Ranking: beyond recency, score posts by engagement signals, affinity to the author, and recency decay. Ranking can run at write time (store the score) or read time (rerank the candidate set). Most systems generate a candidate set cheaply, then apply an ML ranker on the top N at read time.
Hot partition on the social graph: a celebrity’s follower list is itself a hot read. Cache it and shard the follows table carefully — see hot partitions.
Eventual consistency: a freshly published post may take seconds to appear in all feeds. That’s an accepted trade for write throughput — feeds don’t need to be transactional.
Pagination: cursor-based, as above, so infinite scroll stays stable as new posts arrive.

Key trade-offs

Push vs pull vs hybrid: fast reads vs cheap writes vs operational complexity. The hybrid wins by routing per follower count.
Precompute vs compute-on-demand: precomputed feeds cost storage and wasted work for inactive users; on-demand costs read latency.

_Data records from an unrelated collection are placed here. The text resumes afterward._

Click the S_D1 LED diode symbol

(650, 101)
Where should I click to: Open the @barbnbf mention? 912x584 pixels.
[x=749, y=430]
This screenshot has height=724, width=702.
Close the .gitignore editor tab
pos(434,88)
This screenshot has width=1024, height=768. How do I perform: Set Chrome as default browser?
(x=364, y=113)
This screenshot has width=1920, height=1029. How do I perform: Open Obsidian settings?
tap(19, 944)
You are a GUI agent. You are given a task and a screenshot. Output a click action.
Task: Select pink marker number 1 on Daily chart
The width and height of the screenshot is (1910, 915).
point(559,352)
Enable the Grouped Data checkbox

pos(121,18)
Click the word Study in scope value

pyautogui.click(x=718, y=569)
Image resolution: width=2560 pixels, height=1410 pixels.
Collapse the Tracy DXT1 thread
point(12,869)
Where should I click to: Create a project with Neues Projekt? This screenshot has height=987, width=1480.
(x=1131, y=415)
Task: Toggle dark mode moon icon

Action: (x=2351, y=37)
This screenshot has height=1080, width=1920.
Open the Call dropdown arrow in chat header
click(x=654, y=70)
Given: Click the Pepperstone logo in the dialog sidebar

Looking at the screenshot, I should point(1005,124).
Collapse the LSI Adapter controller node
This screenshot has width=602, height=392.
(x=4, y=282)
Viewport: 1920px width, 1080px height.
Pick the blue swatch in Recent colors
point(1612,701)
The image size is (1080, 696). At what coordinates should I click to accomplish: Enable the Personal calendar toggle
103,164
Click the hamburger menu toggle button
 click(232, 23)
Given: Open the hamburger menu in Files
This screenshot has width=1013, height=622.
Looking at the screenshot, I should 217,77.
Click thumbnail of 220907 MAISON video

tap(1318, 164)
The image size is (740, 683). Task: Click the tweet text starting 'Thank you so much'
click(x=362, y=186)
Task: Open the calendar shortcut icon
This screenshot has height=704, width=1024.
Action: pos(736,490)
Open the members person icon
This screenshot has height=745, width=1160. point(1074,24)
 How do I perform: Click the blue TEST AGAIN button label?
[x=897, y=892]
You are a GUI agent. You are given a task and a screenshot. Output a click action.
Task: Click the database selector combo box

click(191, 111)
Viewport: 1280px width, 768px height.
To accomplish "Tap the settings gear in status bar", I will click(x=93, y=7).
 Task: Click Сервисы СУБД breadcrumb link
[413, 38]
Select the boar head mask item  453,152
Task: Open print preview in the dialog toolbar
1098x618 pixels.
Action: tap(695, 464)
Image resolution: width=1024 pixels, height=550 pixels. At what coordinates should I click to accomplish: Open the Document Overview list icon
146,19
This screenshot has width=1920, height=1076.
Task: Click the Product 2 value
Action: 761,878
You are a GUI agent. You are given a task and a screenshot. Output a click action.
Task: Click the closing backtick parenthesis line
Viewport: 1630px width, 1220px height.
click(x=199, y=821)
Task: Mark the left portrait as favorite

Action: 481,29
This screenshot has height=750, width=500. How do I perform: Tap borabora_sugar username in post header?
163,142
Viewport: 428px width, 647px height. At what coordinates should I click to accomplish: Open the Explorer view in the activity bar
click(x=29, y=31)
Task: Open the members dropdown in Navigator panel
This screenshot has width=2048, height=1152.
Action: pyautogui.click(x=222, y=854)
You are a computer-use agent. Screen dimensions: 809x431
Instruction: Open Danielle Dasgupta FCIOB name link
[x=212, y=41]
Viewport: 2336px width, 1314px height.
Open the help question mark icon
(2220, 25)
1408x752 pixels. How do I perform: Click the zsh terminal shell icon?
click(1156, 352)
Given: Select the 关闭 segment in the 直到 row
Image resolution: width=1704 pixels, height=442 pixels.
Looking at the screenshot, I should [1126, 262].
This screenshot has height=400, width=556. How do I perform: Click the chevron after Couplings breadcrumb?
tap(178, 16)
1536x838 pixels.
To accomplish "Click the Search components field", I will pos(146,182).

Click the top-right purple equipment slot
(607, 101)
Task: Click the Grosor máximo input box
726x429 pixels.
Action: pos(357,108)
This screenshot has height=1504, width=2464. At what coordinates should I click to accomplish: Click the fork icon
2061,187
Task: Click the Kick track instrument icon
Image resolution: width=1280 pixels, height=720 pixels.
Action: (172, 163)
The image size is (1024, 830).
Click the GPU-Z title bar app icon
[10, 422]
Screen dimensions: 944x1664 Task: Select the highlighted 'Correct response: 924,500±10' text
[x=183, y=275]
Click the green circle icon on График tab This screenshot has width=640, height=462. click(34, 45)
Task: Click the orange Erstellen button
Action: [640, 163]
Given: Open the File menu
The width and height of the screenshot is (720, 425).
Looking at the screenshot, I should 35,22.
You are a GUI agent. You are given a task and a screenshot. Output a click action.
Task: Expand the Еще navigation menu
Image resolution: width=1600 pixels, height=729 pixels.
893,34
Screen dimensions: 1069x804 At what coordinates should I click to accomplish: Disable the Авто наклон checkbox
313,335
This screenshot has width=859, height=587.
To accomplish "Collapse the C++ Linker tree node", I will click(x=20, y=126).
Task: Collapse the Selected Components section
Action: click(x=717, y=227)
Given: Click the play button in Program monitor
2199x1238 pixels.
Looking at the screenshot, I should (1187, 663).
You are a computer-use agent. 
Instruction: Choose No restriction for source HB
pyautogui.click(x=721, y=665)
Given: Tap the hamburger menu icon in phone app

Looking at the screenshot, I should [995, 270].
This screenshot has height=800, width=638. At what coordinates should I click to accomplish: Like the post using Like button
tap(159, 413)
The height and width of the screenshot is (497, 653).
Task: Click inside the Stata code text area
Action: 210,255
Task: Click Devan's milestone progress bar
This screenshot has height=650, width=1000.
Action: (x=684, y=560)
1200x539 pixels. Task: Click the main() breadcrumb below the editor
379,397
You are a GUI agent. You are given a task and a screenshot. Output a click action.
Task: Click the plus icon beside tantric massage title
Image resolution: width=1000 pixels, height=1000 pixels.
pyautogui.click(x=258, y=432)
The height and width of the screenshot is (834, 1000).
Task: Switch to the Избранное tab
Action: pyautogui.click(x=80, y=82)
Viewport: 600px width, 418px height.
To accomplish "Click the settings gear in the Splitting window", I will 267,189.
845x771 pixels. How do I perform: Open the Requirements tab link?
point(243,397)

Cap the precompute window to bound storage.
Ranking quality vs latency: richer ML ranking improves relevance but adds read-time cost; rank only the top candidate set.
Freshness vs throughput: async fan-out buys throughput at the cost of seconds of staleness — almost always the right call for a feed.

Check your understanding

Explain fan-out on write vs fan-out on read. What does each buy and cost?
Why does neither pure approach survive a user with 50 million followers, and how does the hybrid fix it?
Why is the fan-out performed asynchronously through a message queue rather than inline with the post request?
Why cursor-based pagination instead of page numbers for an infinite-scroll feed?
Where does eventual consistency show up in this design, and why is it an acceptable trade-off?